## DATASET ROWS
----------

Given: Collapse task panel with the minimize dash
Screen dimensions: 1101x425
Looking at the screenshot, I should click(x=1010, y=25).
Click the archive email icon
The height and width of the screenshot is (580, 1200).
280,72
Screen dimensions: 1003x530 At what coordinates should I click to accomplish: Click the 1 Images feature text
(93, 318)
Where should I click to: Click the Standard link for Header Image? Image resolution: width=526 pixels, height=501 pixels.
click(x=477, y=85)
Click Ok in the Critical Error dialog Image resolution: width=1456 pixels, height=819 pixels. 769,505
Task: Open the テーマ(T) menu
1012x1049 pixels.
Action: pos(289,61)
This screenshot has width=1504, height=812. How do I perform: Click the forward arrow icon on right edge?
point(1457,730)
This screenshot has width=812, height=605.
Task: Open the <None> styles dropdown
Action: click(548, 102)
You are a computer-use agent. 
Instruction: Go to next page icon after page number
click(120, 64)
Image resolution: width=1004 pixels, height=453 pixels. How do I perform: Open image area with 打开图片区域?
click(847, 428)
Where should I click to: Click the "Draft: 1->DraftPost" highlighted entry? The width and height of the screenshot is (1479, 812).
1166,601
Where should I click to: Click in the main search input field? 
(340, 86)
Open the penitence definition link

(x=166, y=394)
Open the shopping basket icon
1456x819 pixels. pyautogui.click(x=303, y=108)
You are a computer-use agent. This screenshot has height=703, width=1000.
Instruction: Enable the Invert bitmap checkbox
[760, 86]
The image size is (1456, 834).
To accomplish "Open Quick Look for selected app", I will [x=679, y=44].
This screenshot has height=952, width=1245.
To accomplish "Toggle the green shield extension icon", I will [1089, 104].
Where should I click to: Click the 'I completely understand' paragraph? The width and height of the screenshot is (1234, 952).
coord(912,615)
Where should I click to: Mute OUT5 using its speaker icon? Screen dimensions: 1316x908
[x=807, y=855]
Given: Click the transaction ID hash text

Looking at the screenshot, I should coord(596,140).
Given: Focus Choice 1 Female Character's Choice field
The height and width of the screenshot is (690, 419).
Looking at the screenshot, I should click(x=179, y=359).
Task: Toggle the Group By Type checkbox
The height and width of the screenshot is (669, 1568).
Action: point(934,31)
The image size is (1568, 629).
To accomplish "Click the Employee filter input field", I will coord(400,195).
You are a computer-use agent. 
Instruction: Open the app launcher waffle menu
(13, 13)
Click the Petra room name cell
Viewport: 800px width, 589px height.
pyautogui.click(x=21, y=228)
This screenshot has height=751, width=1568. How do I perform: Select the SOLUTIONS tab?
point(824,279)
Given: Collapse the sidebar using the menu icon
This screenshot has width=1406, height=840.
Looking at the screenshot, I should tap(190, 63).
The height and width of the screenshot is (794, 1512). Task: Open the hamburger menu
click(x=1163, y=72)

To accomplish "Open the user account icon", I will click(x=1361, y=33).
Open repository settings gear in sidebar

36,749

----------

Copy out the rows from the line that contains "Given: Focus Choice" through the line that contains "point(824,279)" with no changes.

Given: Focus Choice 1 Female Character's Choice field
The height and width of the screenshot is (690, 419).
Looking at the screenshot, I should click(x=179, y=359).
Task: Toggle the Group By Type checkbox
The height and width of the screenshot is (669, 1568).
Action: point(934,31)
The image size is (1568, 629).
To accomplish "Click the Employee filter input field", I will coord(400,195).
You are a computer-use agent. 
Instruction: Open the app launcher waffle menu
(13, 13)
Click the Petra room name cell
Viewport: 800px width, 589px height.
pyautogui.click(x=21, y=228)
This screenshot has height=751, width=1568. How do I perform: Select the SOLUTIONS tab?
point(824,279)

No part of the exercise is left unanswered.